Publisher's Synopsis
Excerpt from Speech of the Right Hon. W. E. Gladstone, M. P. For the University of Oxford, on the War and the Negotiations: In the House of Commons, on the 3rd of August, 1855
And now, with respect to the statement of facts made by my right honourable friend. Here I am at issue with him on every point. If my honourable friend, the member for Wick, wanted any justification for raising this discussion, he would, I think, find it in the confused and per plexed state in which the narrative of these events yet stands before this House and the world; for well may they find it impenetrably obscure, when I can undertake to show that the speech of a man in the position. And with all the knowledge, ability, and integrity of my right honourable friend, presents a distorted view of those facts, and does not at all raise the issues upon which this House will have definitively, and I trust before any very long time, to judge. If we were to take our views from the Speech of the right honourable gentleman, those who have listened to it might believe that the whole case before us turned upon the difference between the two projects of counterpoise and limitation; but I will show that it is no such thing. And, again, it might be supposed, from the speech of my right honourable friend, that there had not been proposed to us, or not proposed to us in due time, by Austria any set of terms on the rejection of which by Russia she would go to war.
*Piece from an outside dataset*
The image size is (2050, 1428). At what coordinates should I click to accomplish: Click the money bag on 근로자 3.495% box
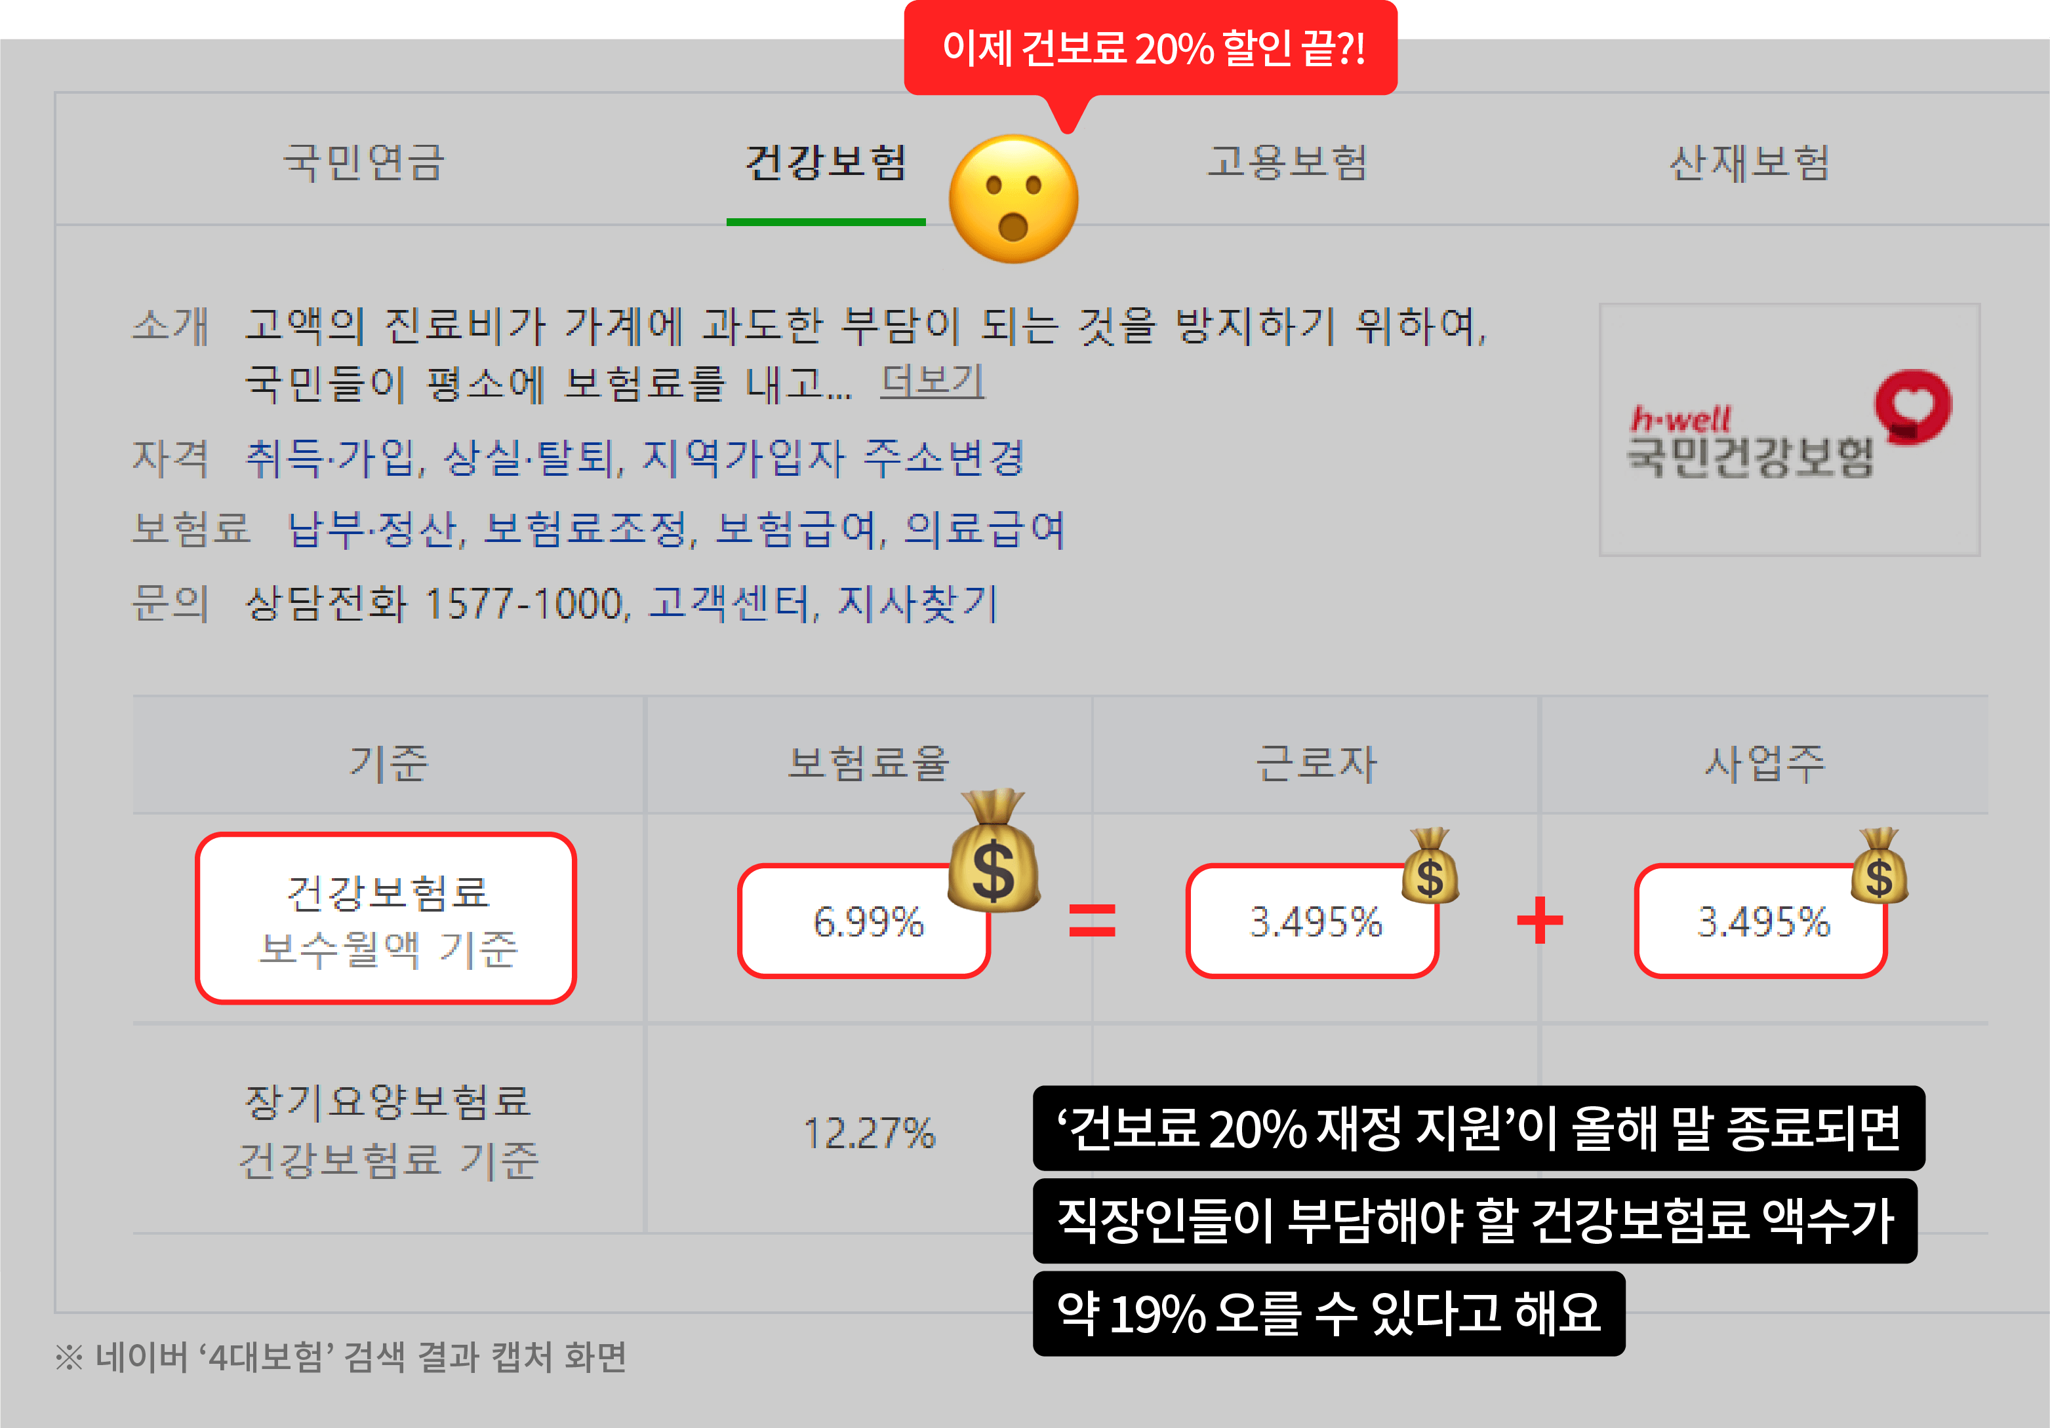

And this I understood to be a capital point in my right honourable friend's speech. I think he thus represented to us the case, that when a proposal was made at the end of April, it was rejected by the allies; and it consequently gave to Austria no Opportunity of going to war to enforce it; and that when the proposal of limitation was made in June, Austria declared, as he states, that she would not go to war for the sake of that proposal, if Russia should reject it.